Mr Blair will outline the government’s case for NHS reform in a speech to local health managers and doctors at the NHS Confederation on Tuesday. He will say service improvements in NHS hospitals are being implemented to ensure the very sick have speedy access to specialist care but also to treat people more conveniently closer to home.
“The best is yet to come with more lives saved, stopping more pain and distress,” he will say.
But critics of the reforms say they will put patient lives at risk and are being carried out to cut costs.
Meanwhile, two government advisers, Sir George Alberti and Professor Roger Boyle, are due to publish separate reports arguing for a range of urgent care services, including out-of-hours GPs, walk-in-centres and a bigger role for paramedics, alongside specialist units.
The IPPR finding is based on data showing how many extra lives could be saved if everyone had access to new techniques to treat heart attacks. If heart attack care was reconfigured to ensure universal access to emergency angioplasty, around 500 extra lives could be saved every year, it said.
Last year only 1,600 of 61,000 heart attack patients were treated in a specialist unit.

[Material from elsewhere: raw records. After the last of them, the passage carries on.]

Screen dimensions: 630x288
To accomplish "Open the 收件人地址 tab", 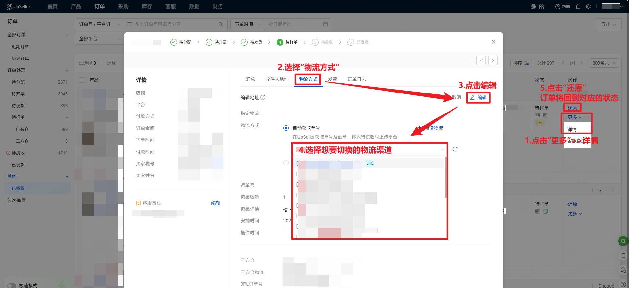I will [x=277, y=79].
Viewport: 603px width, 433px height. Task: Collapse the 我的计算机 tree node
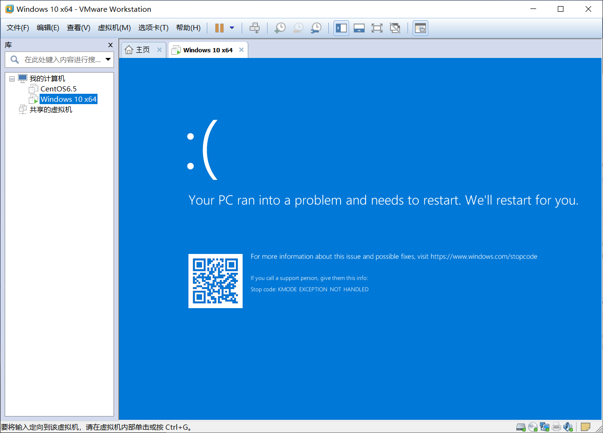[11, 78]
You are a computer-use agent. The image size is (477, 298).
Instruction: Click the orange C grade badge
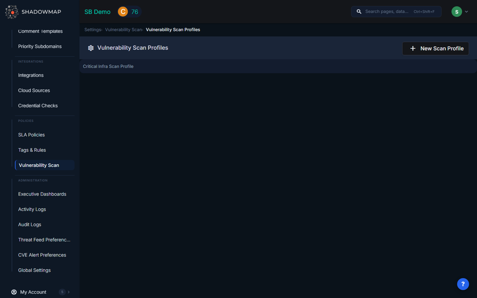click(x=123, y=12)
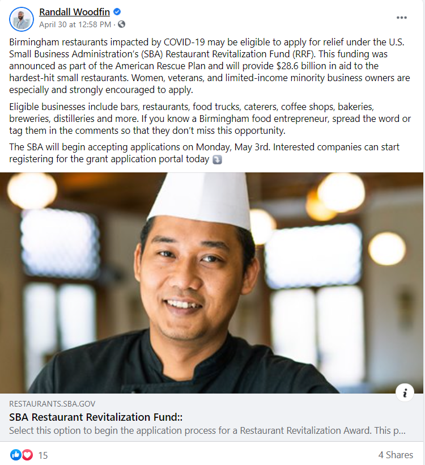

Also there is evidence that people who have suffered severe injury are more likely to survive if they are treated in specialist centres rather than local hospitals. The Royal College of Surgeons and British Orthopaedic Society estimates that universal access to specialist trauma centres could save around 770 lives a year.
The IPPR researchers said people should be out on the streets campaigning for changes to the way hospitals provide services rather than campaigning to keep traditional services open.
“We’re not saying that hospitals should close, we’re talking about reconfiguring services,” said IPPR research fellow Joe Farrington-Douglas. He said: “The NHS and government should be able to demonstrate how changes will improve care and local people should hold the NHS to account, but they need to understand that preserving the local hospital will not always be in their best interest if something life-threatening happens.” He added: “Some district hospitals are not as safe as they should be and that point has not been effectively made.”
Dr Jonathan Fielden, chairman of the BMA’s consultants’ committee said decisions on reconfiguration must be based on “good evidence”. “It is absolutely right that there is a public debate about the way our health services are delivered in the future and it is vital that patients and clinicians are properly informed and engaged in these discussions,” he said.